■ **What is being asked**
The required result is every line of the records that includes "baxayso".

■ **Supplied information**
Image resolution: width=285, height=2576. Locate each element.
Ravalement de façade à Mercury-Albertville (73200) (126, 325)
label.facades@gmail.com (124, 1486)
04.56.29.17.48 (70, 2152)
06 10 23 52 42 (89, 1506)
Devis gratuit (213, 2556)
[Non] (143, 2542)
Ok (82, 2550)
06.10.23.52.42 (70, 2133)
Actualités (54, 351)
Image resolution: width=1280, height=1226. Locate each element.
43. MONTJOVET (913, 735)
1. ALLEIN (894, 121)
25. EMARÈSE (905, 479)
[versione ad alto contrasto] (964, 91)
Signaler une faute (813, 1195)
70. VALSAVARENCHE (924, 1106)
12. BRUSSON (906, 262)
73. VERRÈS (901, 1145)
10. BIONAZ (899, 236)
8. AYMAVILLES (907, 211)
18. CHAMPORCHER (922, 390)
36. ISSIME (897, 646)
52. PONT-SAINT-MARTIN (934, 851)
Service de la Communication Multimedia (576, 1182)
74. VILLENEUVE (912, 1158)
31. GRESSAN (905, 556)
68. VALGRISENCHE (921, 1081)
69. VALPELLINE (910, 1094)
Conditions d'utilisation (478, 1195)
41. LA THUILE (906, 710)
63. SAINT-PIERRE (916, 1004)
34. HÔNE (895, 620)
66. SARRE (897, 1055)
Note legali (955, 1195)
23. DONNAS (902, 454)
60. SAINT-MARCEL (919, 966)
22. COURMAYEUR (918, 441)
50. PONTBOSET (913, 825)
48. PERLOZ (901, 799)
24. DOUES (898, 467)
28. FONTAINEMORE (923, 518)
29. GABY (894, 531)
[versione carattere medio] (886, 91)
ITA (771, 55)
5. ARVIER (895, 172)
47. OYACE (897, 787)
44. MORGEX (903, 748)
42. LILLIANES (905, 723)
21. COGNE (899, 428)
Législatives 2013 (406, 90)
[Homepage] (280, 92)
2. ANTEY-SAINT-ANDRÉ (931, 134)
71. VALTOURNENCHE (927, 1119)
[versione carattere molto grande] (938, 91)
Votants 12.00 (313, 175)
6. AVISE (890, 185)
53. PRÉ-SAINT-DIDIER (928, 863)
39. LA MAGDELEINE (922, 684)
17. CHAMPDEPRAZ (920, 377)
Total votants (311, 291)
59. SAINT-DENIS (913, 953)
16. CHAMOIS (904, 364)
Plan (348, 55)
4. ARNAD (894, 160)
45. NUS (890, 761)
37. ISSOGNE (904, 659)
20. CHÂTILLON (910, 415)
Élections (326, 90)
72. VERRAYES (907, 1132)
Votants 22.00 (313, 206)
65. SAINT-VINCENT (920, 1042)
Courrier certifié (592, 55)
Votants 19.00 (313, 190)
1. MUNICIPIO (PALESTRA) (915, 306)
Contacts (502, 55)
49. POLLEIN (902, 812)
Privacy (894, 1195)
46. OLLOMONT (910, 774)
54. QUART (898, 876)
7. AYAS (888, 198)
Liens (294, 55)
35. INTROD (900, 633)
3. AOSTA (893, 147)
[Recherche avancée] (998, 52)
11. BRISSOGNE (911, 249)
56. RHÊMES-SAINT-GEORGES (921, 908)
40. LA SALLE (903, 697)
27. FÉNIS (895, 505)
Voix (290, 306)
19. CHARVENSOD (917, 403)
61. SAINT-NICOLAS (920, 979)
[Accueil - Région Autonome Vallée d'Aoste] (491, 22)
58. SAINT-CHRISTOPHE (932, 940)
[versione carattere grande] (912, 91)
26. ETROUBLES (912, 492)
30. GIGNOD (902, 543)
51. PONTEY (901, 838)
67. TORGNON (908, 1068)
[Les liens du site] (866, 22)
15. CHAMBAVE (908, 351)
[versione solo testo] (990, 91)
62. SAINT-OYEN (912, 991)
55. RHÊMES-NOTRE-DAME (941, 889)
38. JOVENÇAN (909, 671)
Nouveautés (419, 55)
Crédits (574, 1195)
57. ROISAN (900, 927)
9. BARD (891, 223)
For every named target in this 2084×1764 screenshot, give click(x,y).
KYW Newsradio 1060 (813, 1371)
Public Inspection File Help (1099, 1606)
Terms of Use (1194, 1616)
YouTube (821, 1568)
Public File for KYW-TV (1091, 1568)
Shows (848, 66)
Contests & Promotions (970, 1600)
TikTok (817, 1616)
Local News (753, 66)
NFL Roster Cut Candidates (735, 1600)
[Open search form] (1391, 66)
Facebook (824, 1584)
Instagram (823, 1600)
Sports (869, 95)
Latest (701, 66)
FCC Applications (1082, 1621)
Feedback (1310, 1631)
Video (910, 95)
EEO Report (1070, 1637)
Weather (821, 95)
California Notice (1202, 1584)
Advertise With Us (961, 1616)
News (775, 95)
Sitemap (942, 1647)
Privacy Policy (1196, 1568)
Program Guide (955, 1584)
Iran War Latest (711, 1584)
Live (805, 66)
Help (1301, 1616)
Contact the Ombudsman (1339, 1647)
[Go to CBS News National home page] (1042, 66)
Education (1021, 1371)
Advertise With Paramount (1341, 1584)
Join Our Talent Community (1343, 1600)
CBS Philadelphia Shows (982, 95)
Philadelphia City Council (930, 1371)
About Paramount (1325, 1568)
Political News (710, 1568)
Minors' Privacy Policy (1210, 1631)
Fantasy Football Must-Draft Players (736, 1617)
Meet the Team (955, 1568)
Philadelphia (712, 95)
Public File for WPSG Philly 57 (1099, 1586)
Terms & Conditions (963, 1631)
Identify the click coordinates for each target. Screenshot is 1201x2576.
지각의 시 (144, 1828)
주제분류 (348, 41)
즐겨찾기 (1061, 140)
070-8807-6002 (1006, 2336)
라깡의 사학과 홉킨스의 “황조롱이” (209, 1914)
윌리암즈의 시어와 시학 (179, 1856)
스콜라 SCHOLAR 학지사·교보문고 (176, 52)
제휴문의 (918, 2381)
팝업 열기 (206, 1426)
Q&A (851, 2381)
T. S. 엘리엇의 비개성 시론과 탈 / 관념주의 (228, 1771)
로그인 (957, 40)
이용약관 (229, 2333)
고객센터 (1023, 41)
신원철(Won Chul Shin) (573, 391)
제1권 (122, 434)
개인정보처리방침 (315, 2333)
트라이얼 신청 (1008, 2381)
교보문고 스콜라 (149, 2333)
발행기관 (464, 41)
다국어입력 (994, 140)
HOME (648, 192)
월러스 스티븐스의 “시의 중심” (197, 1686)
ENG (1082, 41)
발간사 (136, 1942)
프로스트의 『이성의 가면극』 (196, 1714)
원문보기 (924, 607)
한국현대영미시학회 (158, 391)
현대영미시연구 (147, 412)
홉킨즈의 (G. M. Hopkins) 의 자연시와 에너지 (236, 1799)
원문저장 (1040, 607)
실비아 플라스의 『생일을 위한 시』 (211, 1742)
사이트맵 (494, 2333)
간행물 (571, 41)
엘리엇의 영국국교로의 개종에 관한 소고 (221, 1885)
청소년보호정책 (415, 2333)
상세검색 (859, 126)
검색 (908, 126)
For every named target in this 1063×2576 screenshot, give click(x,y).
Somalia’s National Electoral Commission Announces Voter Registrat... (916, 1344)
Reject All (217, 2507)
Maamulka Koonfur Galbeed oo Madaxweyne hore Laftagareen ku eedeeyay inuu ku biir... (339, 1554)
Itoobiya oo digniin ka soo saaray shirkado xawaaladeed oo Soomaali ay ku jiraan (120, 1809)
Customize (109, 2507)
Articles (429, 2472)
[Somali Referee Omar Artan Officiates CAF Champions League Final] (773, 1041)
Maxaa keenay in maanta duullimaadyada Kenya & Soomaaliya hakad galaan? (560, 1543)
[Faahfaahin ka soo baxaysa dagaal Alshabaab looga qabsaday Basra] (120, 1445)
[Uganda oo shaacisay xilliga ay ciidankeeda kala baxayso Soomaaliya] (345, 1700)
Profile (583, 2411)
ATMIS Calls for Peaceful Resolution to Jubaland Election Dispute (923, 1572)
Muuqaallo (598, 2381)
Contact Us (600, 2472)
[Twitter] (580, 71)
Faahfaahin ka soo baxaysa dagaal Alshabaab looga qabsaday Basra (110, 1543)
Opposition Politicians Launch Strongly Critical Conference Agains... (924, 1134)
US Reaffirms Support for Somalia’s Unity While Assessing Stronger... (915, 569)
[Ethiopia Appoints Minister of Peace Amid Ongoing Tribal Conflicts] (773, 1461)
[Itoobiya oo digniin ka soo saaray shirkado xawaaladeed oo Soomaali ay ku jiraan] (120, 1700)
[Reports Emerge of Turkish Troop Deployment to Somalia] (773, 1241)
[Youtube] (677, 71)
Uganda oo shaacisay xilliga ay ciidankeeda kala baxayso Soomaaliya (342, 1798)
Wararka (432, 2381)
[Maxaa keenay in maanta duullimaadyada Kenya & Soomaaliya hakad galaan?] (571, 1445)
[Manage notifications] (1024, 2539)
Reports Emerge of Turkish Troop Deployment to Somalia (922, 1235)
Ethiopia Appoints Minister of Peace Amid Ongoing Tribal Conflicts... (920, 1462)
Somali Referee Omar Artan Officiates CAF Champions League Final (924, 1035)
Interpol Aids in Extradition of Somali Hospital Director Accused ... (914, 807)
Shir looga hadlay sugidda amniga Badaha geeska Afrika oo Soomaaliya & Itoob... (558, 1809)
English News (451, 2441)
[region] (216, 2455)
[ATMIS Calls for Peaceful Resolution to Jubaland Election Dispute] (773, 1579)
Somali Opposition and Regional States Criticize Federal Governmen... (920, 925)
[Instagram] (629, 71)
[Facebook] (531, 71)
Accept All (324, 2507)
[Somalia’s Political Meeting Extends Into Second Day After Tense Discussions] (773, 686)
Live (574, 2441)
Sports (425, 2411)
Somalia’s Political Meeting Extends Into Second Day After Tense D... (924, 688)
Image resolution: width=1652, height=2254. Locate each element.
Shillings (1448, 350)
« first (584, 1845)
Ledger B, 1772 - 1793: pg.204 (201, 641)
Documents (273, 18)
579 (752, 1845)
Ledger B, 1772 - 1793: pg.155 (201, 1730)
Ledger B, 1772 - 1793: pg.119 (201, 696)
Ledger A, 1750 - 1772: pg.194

■ **Task solution**
[Uganda oo shaacisay xilliga ay ciidankeeda kala baxayso Soomaaliya] (345, 1700)
Uganda oo shaacisay xilliga ay ciidankeeda kala baxayso Soomaaliya (342, 1798)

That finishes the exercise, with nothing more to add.